The point I’m making is that we basically know how to build a formally verified compiler—we already did it. The same is true for formally verified cryptographic libraries, parsers, and microkernels. The reason that GCC hasn’t been formally verified is that to do so would be absurdly expensive. It wouldn’t be beneficial enough to justify the cost. But if aliens do show up, I bet we could do it for less than the cost of MCU Phase 3 ($2.2–2.4 billion). 

Okay different story: aliens are coming to kill us all and they demand a formally verified web browser. Xavier sticks his hand up (they brought him this time) and asks, er… what is it exactly they want? Like, what formally is a web browser, anyway? This question confuses and infuriates the aliens! Surely we have a formal specification for Chrome, didn’t we build it? And, well, that’s it for humanity. 

The problem is that we don’t have a formal specification for Chrome, or a word processor, or even something simpler like the PDF document format. Outside a few domains, specifications don’t exist—I don’t just mean that no-one wrote them yet, but rather we have reason to believe that no precise and coherent specification can be written. If the second type of alien shows up, we’ll have to quickly invent a lot of brand-new computer science, and I don’t know if even MCU money could get it done. 

Formal Specifications Should be Formal and Specific   

Why do we want formal specifications in the first place (aliens aside)? 

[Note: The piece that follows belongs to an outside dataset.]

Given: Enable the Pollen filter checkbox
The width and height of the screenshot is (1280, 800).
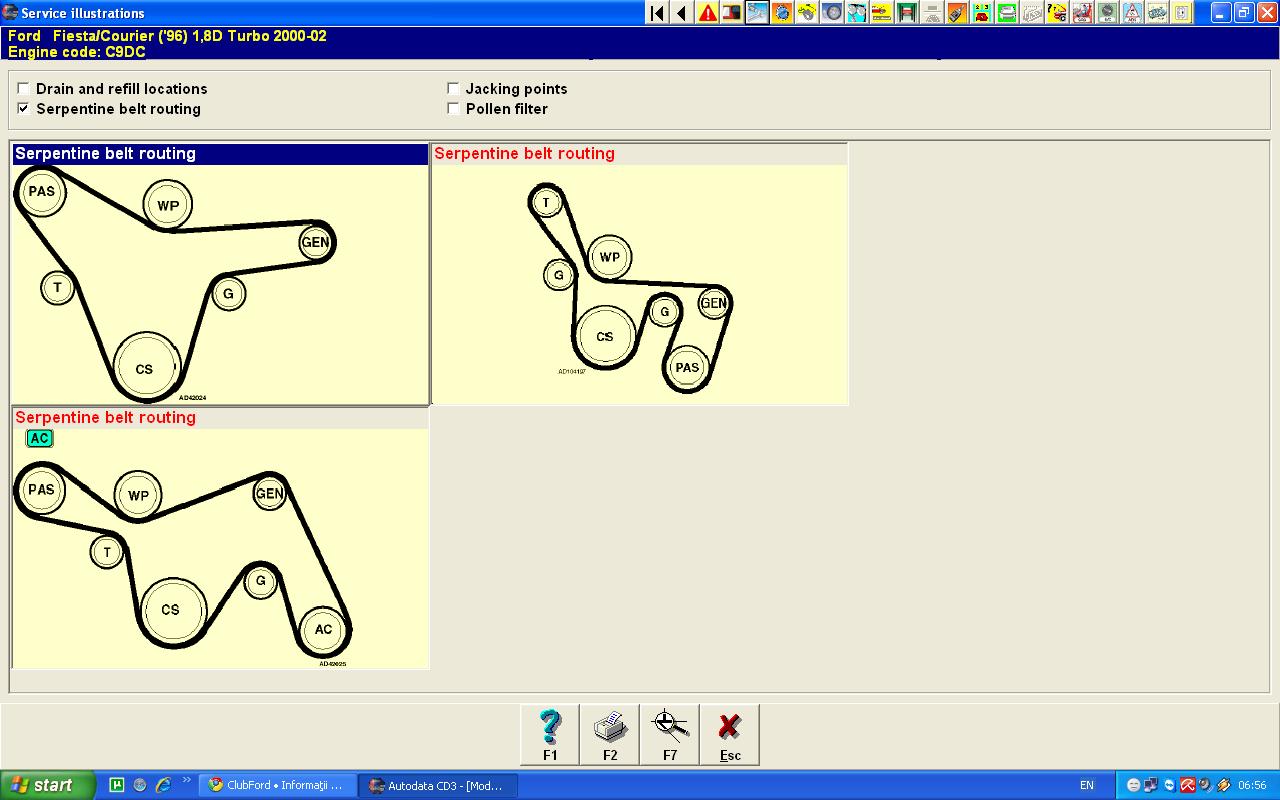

A formal specification says what we want in a precise enough way to serve as a summary or explanation for a system. Rather than examining the system, we can examine the specification instead. This generally doesn’t dictate every single thing about the system (it’s a map, not the territory). For example, the Rust borrow checker guarantees a simple specification, “this program will not generate memory errors.” If you give me a safe Rust program, it might do a lot of things, but it won’t do that

We need a formal specification if we want to formally verify anything. Otherwise, what are we verifying? Actually doing the verification might mean a warehouse of math grads writing Rocq theorems, or it might mean running the Rust borrow checker. But without a specification, we can’t get started. 

Formal methods are old, and people have tried specifying a lot of things. But as a rule of thumb, the most useful formal specifications often have the following characteristics: 

  • Mathematically clean: we can write the specification in some relatively simple collection of mathematical notions. 
  • Easy to reason about: we can use the specification as a way of understanding the system, either by human intuition or formal analysis.  
  • Encapsulated: there’s a clear boundary between the ‘inside’ of the system and the ‘outside’, and the specification describes what happens at this boundary. 
  • Broadly agreed upon: the designers and users of the system agree it should in fact match the specification—the map is a good description of the territory. 
  • Stable under change: when the system evolves, the specification doesn’t change too much—the map abstracts away from small differences. 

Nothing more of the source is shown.